Loop unrolling

Hello,

I have a loop with a trip-count of just 2 that is itself at the heart of a triply-nested loop. I’m thinking that the best thing to do is to unroll this loop but it seems that the compiler (v.11.3) rejects my !$ACC DO SEQ, UNROLL(2). If I do !$ACC DO UNROLL(2) then it doesn’t complain but its output tells me that it has used do VECTOR(2). Is that because that is a better option and it has silently ignored my advice? I was thinking there may be an overhead with loop set-up that I could avoid by unrolling…

Thanks for any insight,

Andy.

Just to update my own post, I’ve gone through and manually unrolled those small loops and see that I get ~factor of two speed-up on quite a few of them.

Hi Andy,

The semantics of the unroll clause changed a bit. Now the unroll clause is applied to the preceding loop schedule clause. Hence, " !$ACC DO UNROLL(2)" has no meaning. “!$ACC DO SEQ, UNROLL(2)” means apply the unroll to the sequential loop, which I don’t think would apply since you don’t have a sequential loop.

Instead, try adding “!$ACC DO VECTOR(16) UNROLL(2)” before line 246 (i.e. the inner loop) and see if that get the desired unrolling.

  • Mat

Hi Mat,

Instead, try adding “!$ACC DO VECTOR(16) UNROLL(2)” before line 246 (i.e. the inner loop) and see if that get the desired unrolling.

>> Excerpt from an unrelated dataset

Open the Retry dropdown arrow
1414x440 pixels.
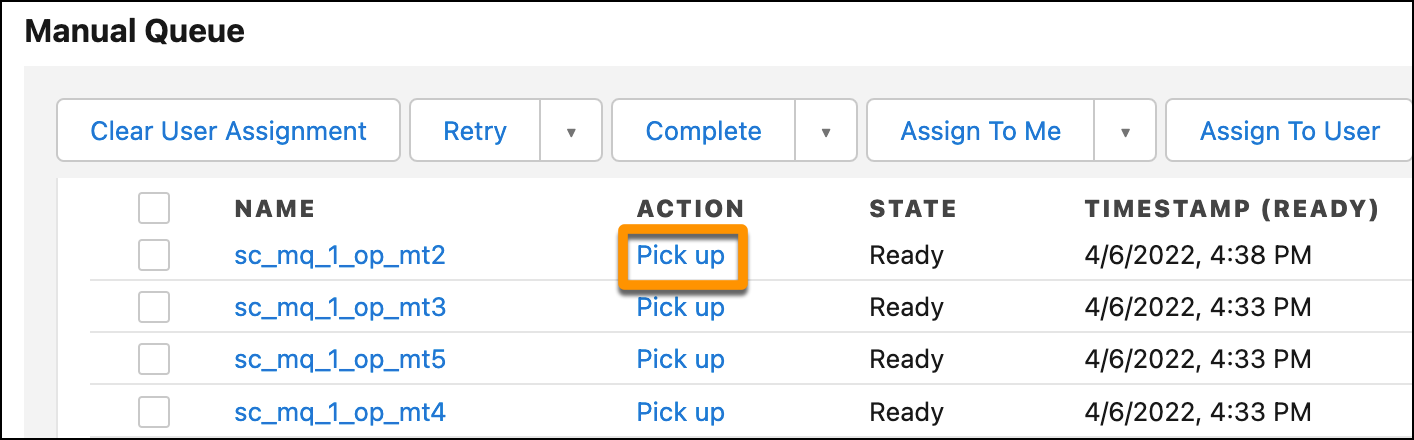[571, 131]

I don’t understand this idea - could you explain it? I’ve tried it by leaving directives off the outer three loops and putting only the directive you’ve suggested on the inner loop (what was 246 but is now 268). The compiler responds with:

    268, Loop is parallelizable
         Accelerator kernel generated
        259, !$acc do parallel ! blockidx%y
        263, !$acc do parallel, vector(2) ! blockidx%x threadidx%z
        265, !$acc do vector(8) ! threadidx%x
             Cached references to size [8x2] block of 'e3u'
             Cached references to size [8x2] block of 'e2u'
             Cached references to size [8x2] block of 'ahtu'
             Cached references to size [8x2] block of 'e1u'
             Cached references to size [8x2] block of 'uslp'
             Cached references to size [8x2] block of 'umask'
             Cached references to size [9x3x2] block of 'tmask'
             Cached references to size [8x2] block of 'e3v'
             Cached references to size [8x2] block of 'e1v'
             Cached references to size [8x2] block of 'ahtv'
             Cached references to size [8x2] block of 'e2v'
             Cached references to size [8x2] block of 'vslp'
             Cached references to size [8x2] block of 'vmask'
        268, !$acc do vector(32) unroll(2) ! threadidx%y
             Cached references to size [9x3x32] block of 'zdk1t'
             Cached references to size [9x3x32] block of 'zdkt'
             CC 1.3 : 64 registers; 15816 shared, 1192 constant, 328 local memory bytes; 25% occupancy
             CC 2.0 : 63 registers; 15800 shared, 1200 constant, 0 local memory bytes; 33% occupancy

and the resulting code is very slow.
I’ll email you the code (same one as in my other post).

Thanks for your help,

Andy.

Hi,
any results on this problem? I think I have a similar issue. I have an outer loop which is distributed to the threads and threadblocks and an inner loop which shall be executed serially by each thread:

#pragma acc region
#pragma acc for parallel vector(32)
for (i<n) {
  // do something
  for (j <m) { /* do something*/ }
}

Now, I try to unroll the inner loop, however my unroll statements are always ignored. I tried:

  1. #pragma acc seq unroll(4)
  2. #pragma unroll(4)

What is the problem? If I manually unroll the inner loop, I get a nice speedup…
Bye, Sandra

Any news on this issue? It is really tedious to do the unrolling manually :-(

Hi Sandra,

Let me ping Michael again. Both he and I have been travelling a lot the last few weeks so are behind on our responses.

Best Regards,
Mat

Hi all,
I am experiencing a similar problem, I would like to force the unroll of an inner loop, but all of my attempts seem to be ignored.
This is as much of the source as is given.